## Data to examine
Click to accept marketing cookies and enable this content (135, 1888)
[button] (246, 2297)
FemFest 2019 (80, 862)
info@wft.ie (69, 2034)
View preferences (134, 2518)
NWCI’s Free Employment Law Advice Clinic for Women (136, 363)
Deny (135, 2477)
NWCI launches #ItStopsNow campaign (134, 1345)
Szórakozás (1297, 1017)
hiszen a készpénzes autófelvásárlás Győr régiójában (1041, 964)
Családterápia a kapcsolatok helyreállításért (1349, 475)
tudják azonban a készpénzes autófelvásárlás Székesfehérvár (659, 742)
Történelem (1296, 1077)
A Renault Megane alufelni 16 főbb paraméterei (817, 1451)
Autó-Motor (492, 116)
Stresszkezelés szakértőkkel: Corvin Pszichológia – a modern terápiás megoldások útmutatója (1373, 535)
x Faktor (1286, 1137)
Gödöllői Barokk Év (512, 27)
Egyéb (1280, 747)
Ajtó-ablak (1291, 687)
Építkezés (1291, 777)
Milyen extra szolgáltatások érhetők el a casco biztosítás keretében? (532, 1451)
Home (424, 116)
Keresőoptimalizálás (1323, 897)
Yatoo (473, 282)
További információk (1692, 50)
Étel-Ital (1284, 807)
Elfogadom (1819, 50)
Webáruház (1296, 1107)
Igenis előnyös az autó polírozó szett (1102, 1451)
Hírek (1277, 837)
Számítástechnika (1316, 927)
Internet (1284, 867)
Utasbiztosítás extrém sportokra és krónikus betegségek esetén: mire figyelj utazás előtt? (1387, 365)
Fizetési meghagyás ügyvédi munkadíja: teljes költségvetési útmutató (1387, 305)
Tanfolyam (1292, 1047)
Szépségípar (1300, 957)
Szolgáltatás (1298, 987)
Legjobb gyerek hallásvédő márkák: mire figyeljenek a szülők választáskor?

## Work order
Emit verbatim the lines running from the one with "Szolgáltatás (1298, 987)" through the last line of the data, both endpoints inclusive.

## Output for this task
Szolgáltatás (1298, 987)
Legjobb gyerek hallásvédő márkák: mire figyeljenek a szülők választáskor?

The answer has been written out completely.